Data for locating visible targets

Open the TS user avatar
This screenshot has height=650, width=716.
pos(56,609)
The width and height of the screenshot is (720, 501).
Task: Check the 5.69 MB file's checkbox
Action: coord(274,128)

DESCRIPTION OF THE TASK — Give every line of the data above as a Markdown table with two columns, Row and Data line, numbering the lines in order and leaving out any blank ones.

EXERCISE RESPONSE —
| Row | Data line |
|---|---|
| 1 | Open the TS user avatar |
| 2 | This screenshot has height=650, width=716. |
| 3 | pos(56,609) |
| 4 | The width and height of the screenshot is (720, 501). |
| 5 | Task: Check the 5.69 MB file's checkbox |
| 6 | Action: coord(274,128) |